Next came a long love fest in which Berklee and BeanTown officials commandeered the stage to pat one another's backs and accept oversize checks from the event's leading sponsors. That commercial interruption lasted nearly as long as the headliner performed.
Tyner -- far and away the biggest name to play the festival to date -- was clearly upset about something, most likely the inaudible stage monitor that caused him to leave his piano bench during his first tune and gesticulate toward someone offstage. Tyner wound up snipping off his planned 90 minutes in about half that time, much to the consternation of the WGBH-FM (89.7) crew that was broadcasting the show live. Tyner was coaxed back onstage for a pair of what passed for encores, but his set wound up lasting less than an hour.

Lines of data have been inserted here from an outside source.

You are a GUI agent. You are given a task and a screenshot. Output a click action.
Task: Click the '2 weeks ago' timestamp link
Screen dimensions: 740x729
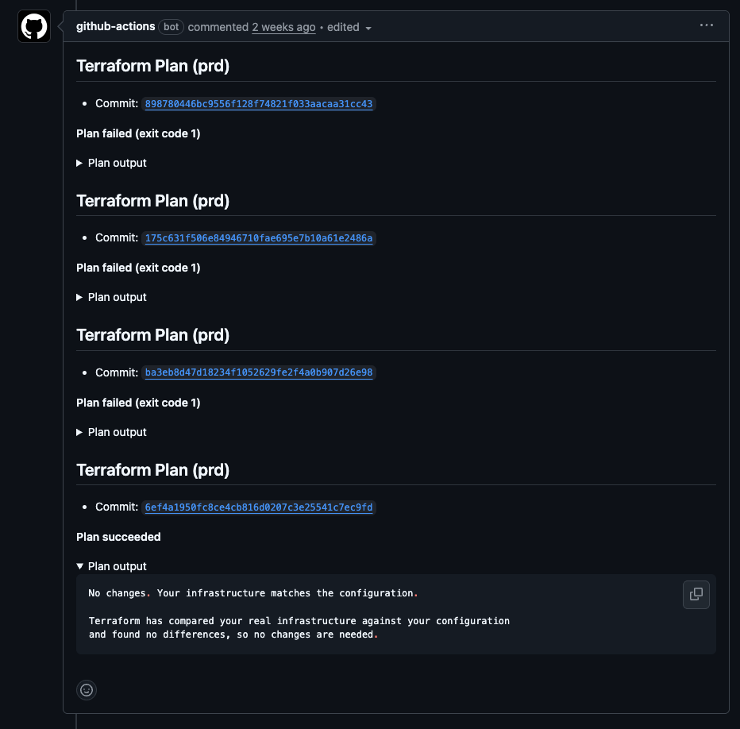283,27
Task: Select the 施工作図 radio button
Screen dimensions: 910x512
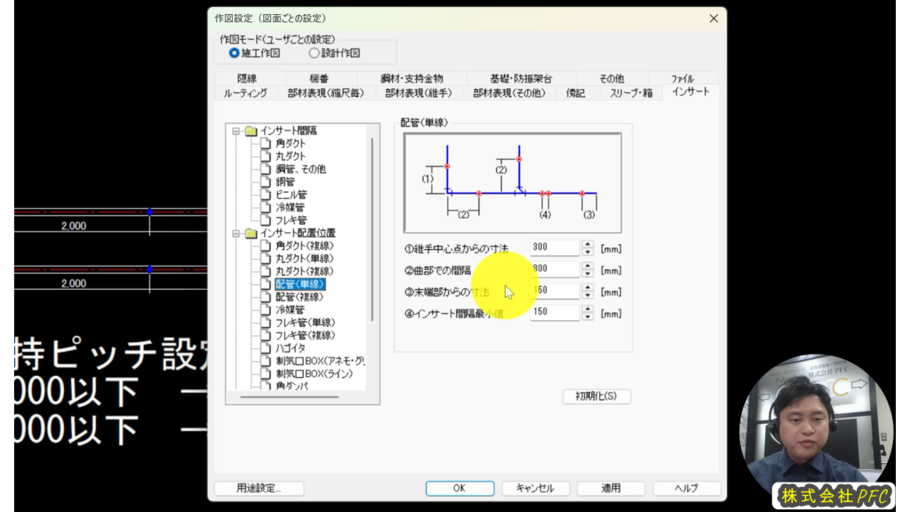Action: (235, 53)

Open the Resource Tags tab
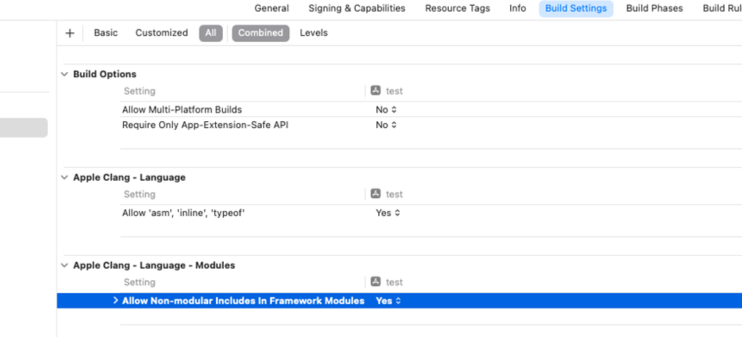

That wasn't the only problem with it, either. Donald Harrison missed a flight and didn't show up, and the band's other three all-star horn players -- Dave Liebman, Wallace Roney, and Steve Turre -- might as well not have . They played well when they made it onstage, but Tyner only let them play on one tune. The rest of the time he either played solo or with his trio, the very same trio that Tyner's relentless touring brings to the Regattabar every few months. It's a terrific group, to be sure, but the promise of the horns adding something special for BeanTown was mostly broken.
Saturday, though, the hope of a first-rate jazz festival for Boston took a huge step toward fulfillment. Bona fide jazz is finally taking over , and for the first time festival goers had the sort of hard choices people have to make at Newport and other top multi-stage festivals.